Although of my middle and high school teachers, the only one I remember with respect is Soledad Anaya Solórzano, my literature teacher (who was also the teacher of Octavio Paz, Nobel Prize winner in literature), I confess that despite being high culture, I reject Spanish literature including its classics.
The reason is simple. No one in Spanish literature has challenged the dogma. Exceptions like Eduardo Velasco are exceptions that confirm the rule (and had it not been for me, his work in the blogosphere would have been lost after his death). Why should we admire a literature that, although magnificent in form, has been unable to escape the Christian / neochristian matrix? Let’s recall one of the essays on this site in which the German Albus said that the first great genius to compose degenerate music was Johann Sebastian Bach (see e.g., pages 149-155 of Daybreak). Of course, this criticism could be extended to many other protagonists of Christian civilisation: since it was written by ‘men of their time’, the most popular European and Western literature never question the paradigm in turn.
It is true that, like Shakespeare, Cervantes didn’t play into the hands of the Church and from that point of view their secularized literary output in an era of religious intolerance had its value. But in this age, which requires fanatic priests to unplug whites from the matrix that destroys them, it is literature that already tastes rancid to us. Moreover, there were contemporaries of Cervantes who did play into the hands of the Church. The moralizing content of Mateo Alemán’s work, for example, was ideologically in line with the spirit of the Counter-Reformation; and let’s not even talk about the mystical painting of El Greco.
To give a very obvious example. Neither Cervantes nor other so-called giants of the Spanish Golden Age could have criticised the Church in times when it was celebrating autos de Fe. Throughout the 16th century the Inquisition acted with increasing harshness to repress any outbreak of the so-called Protestant heresy. Those condemned to death were publicly burned alive in an auto de Fe, and there was clemency only in case of recantation, when they were executed by garrote before being burned.
From the POV of the sacred words, which includes not only the 4 words but the 14 words, what real value can literature from ‘men of their time’ have, to use Savitri Devi’s expression?

Philip II, King of Spain when Cervantes was alive, with his son contemplating an auto de Fe in Valladolid in which members of the newly discovered Protestant communities of Seville and Valladolid were burned.
What do I gain by reading Lope de Vega, the ‘monster of nature’ as Cervantes called him due to his abundant literary production, if due to circumstances he was unable to criticise the burning of Protestants in Valladolid? In other words: if someone fights the current paradigm, he also fights his art, be it Lope’s or Bach’s. Although we cannot blame the artist for his circumstances—in the 1590 edition of Cervantes’ first novel we can read on the title page Impresa con licencia de la Santa Inquisición (Printed with license from the Holy Inquisition)—the priest of the sacred words sees little, if any, value coming from the pens of artists whose minds were chained to the worldview of the time.

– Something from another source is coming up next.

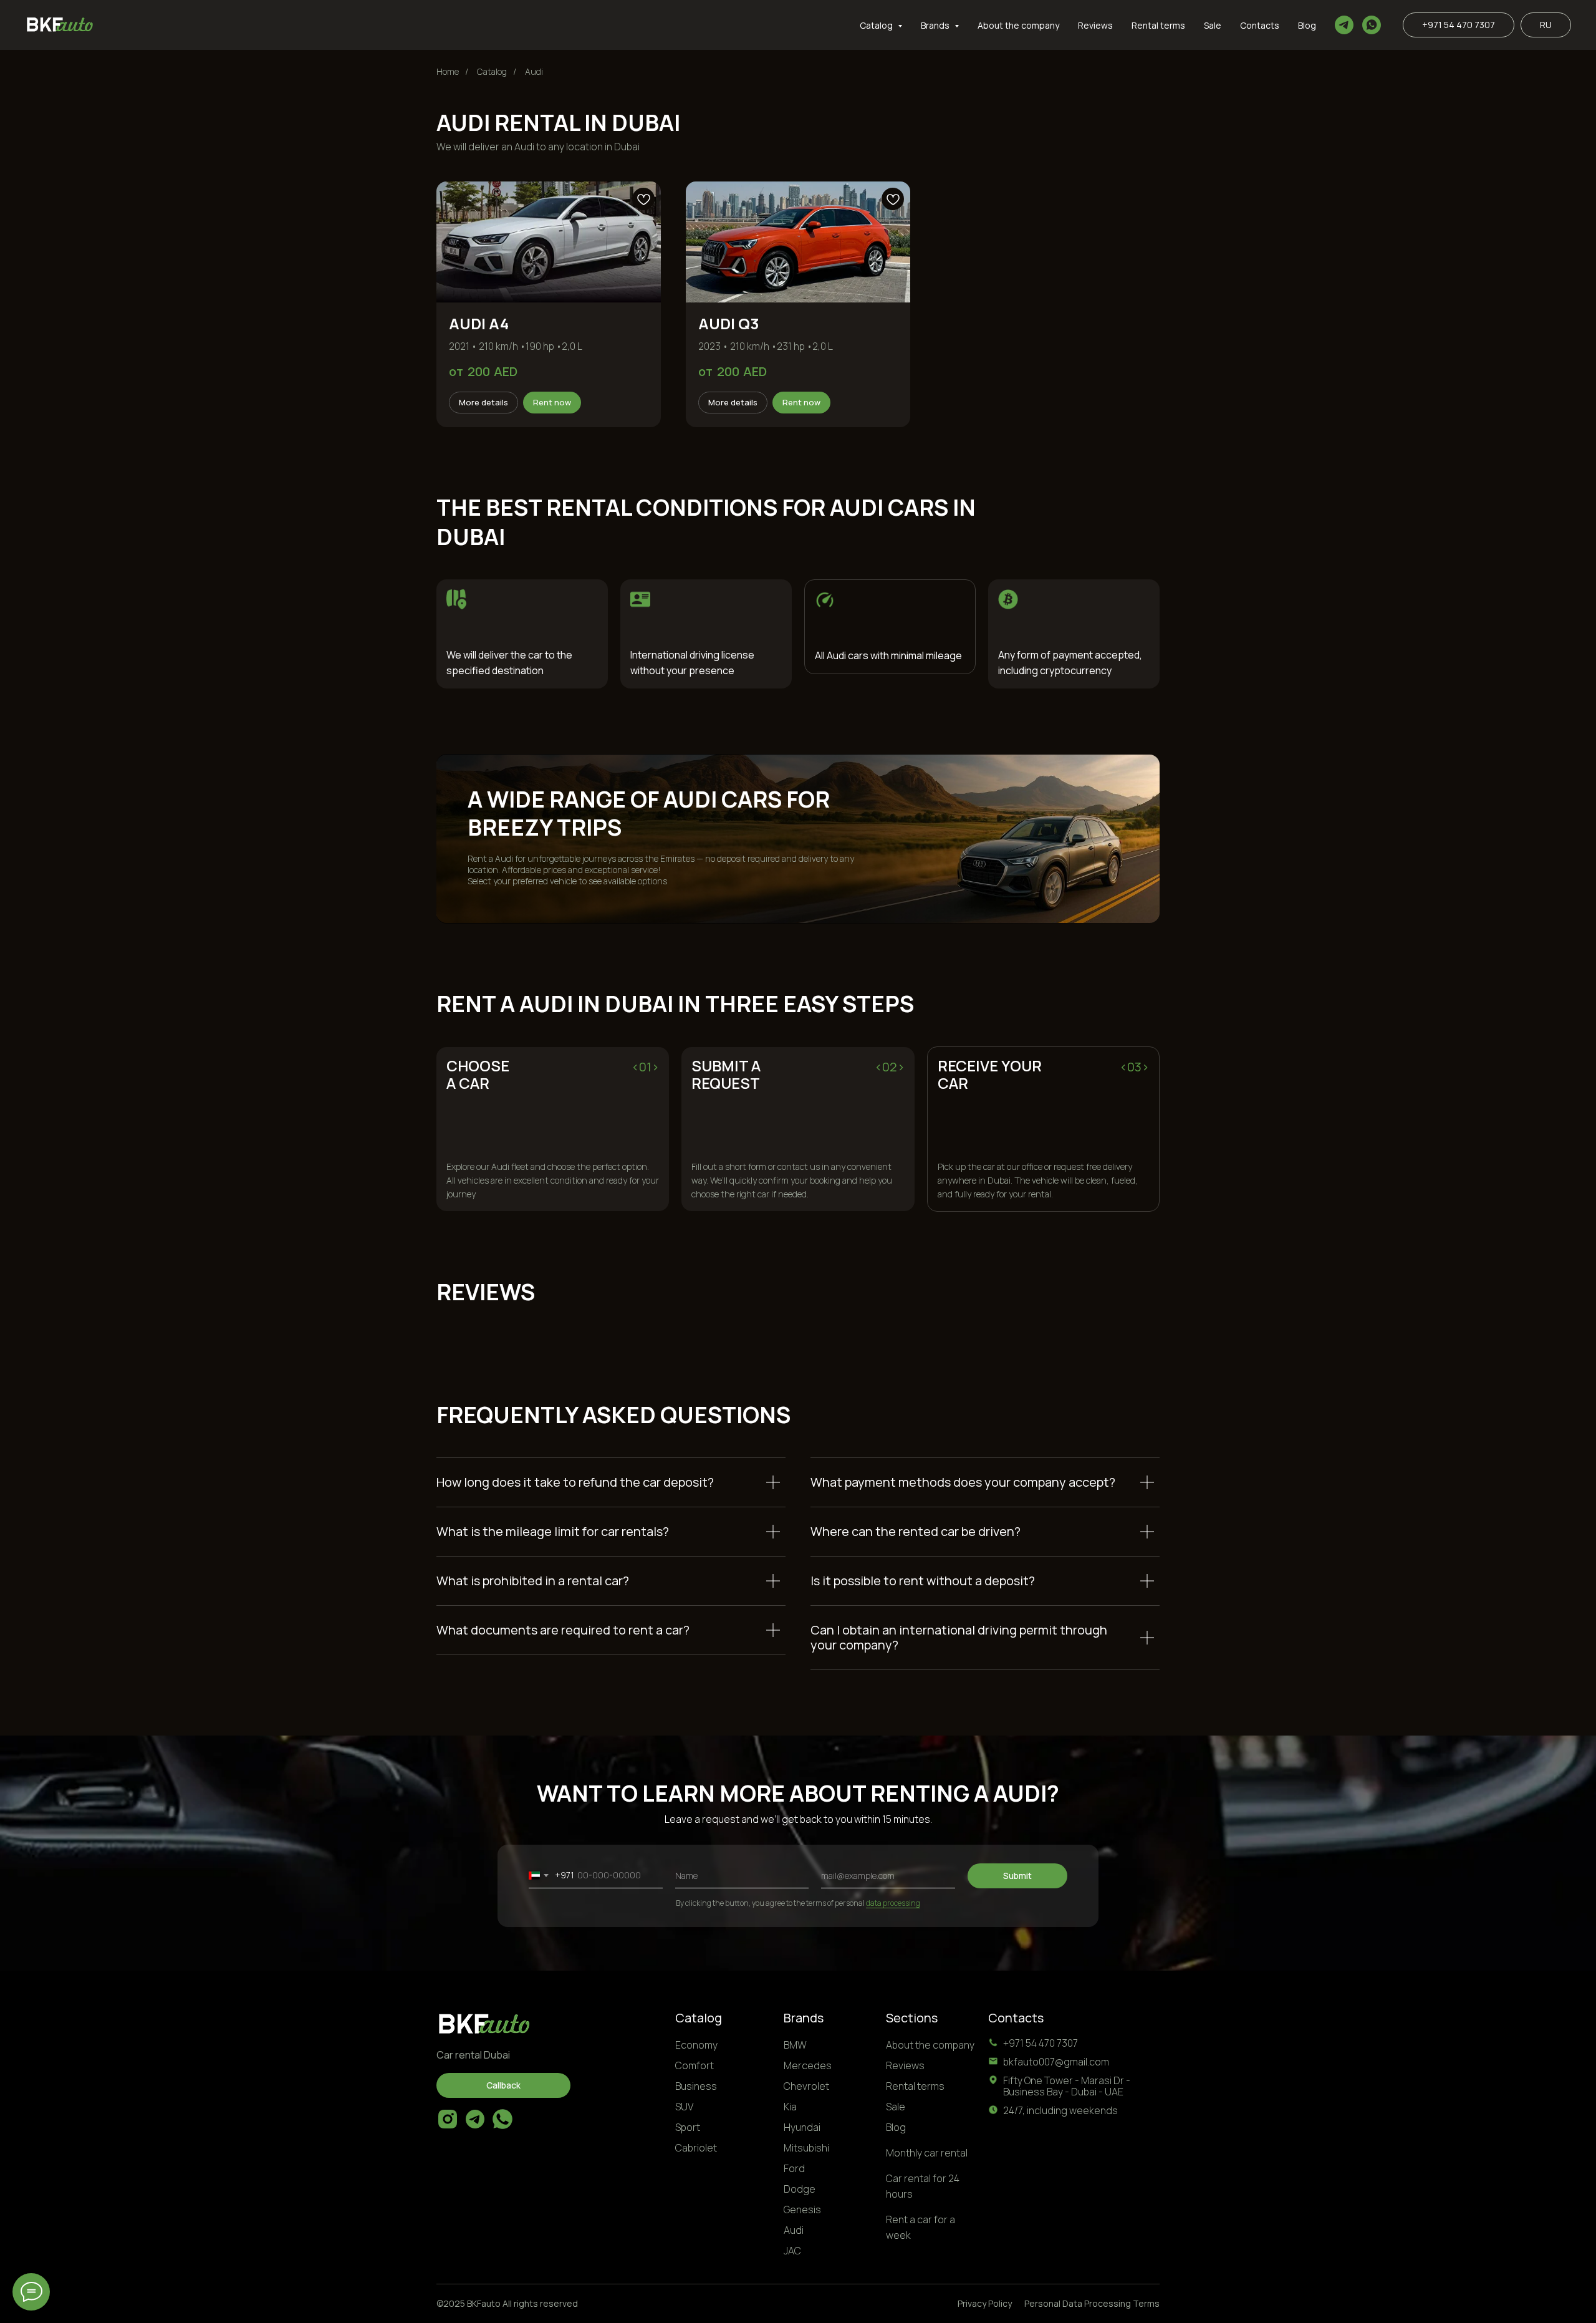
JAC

The Spanish Visigoths had begun to interbreed since the 7th century (see William Pierce’s Who We Are). Compared to the already mixed ethnicity of the Spanish a thousand years later, only the defeat of the Invincible Armada by Elizabeth’s England tipped the balance to a more Aryan side of Europe. Although the English were also infected with Christian ethics and capable of bringing mixed couples to the marriage altar, by the time of Cervantes and Shakespeare their ‘ethics’ hadn’t metastasized to the incredible anti-white levels we see in today’s UK.
In this new series I will be talking about other protagonists of the Christian civilisation from the point of view of the contemporary ‘priest of the sacred words’ (in plain English, National Socialism after 1945).